• **Directions**: Write out nothing but the lines from the one containing "The width and" through the last line below, both included, and without the pictures.

[Input Boundary: Start]

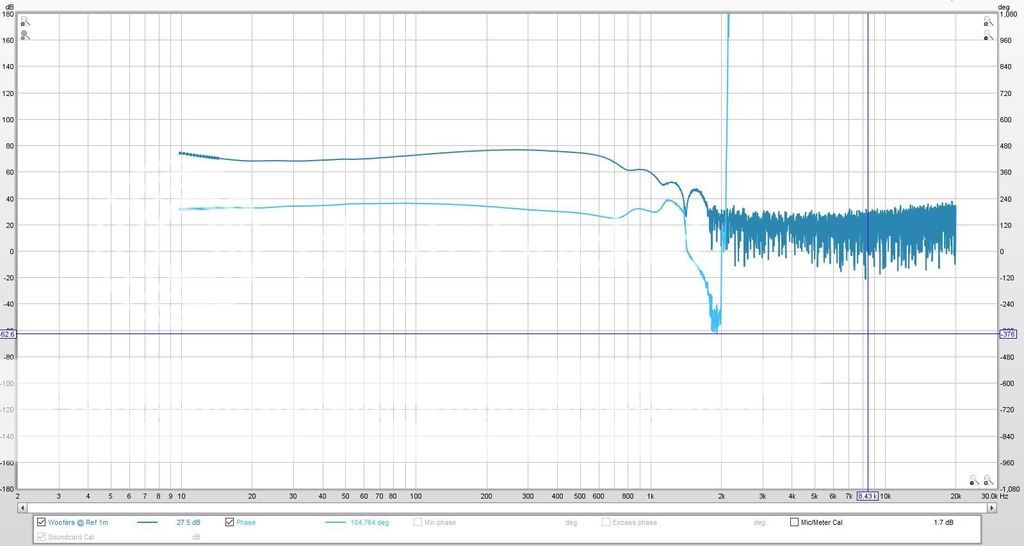Hide the Woofers @ Ref 1m trace
This screenshot has width=1024, height=546.
tap(41, 522)
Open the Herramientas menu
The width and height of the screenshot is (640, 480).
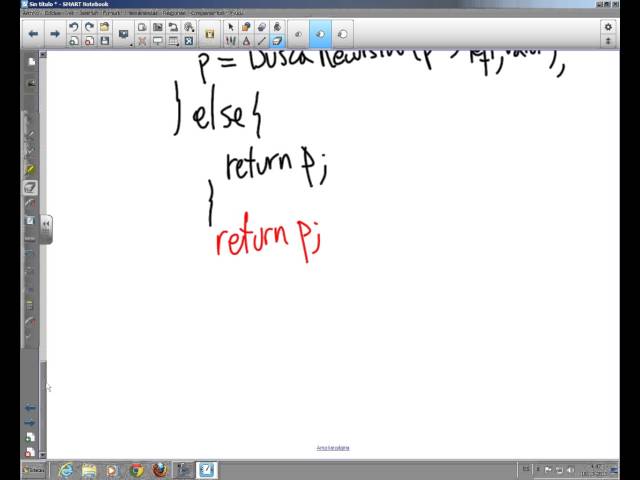point(142,12)
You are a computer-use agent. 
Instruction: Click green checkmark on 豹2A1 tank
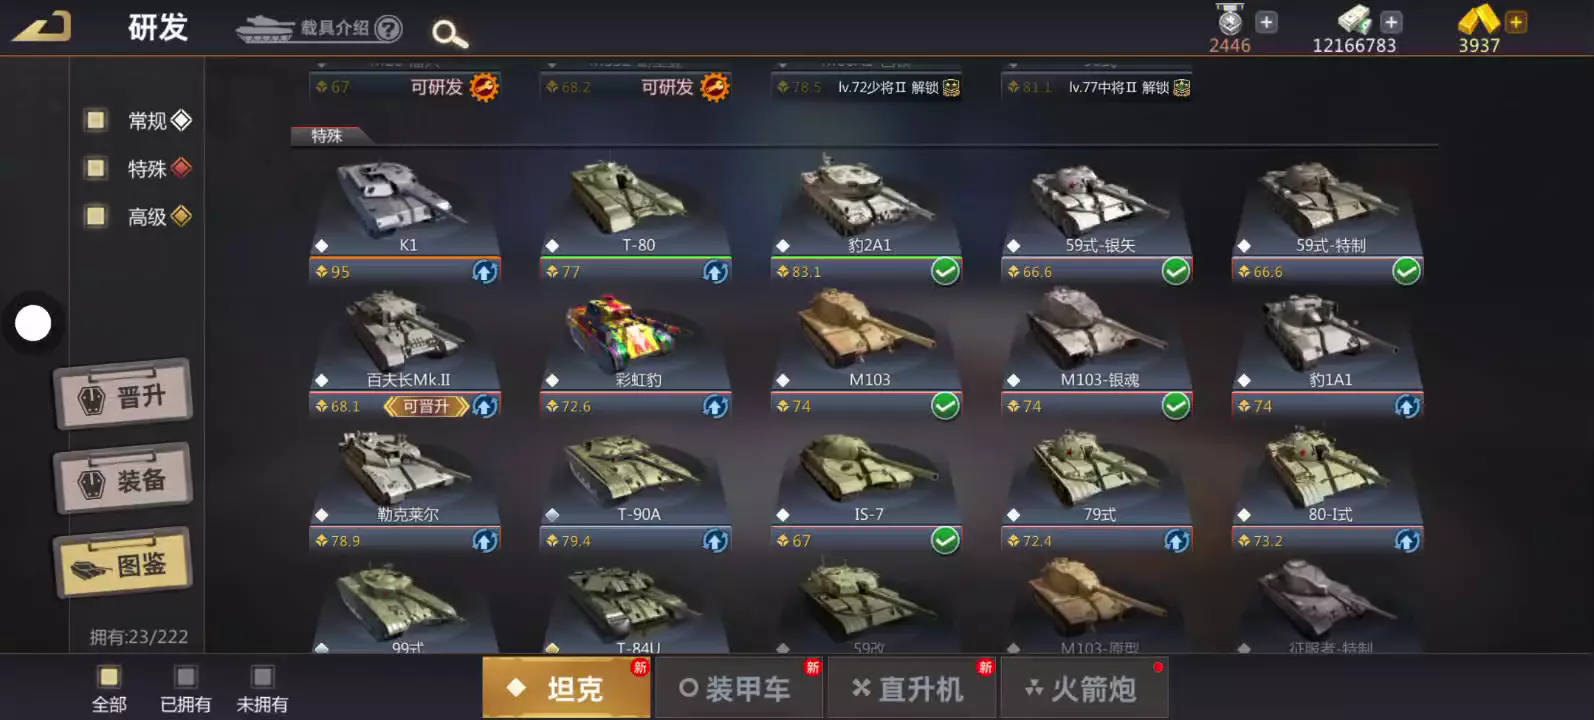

[Input Boundary: End]

• **Answer section**:
The width and height of the screenshot is (640, 480).
point(142,12)
You are a computer-use agent. 
Instruction: Click green checkmark on 豹2A1 tank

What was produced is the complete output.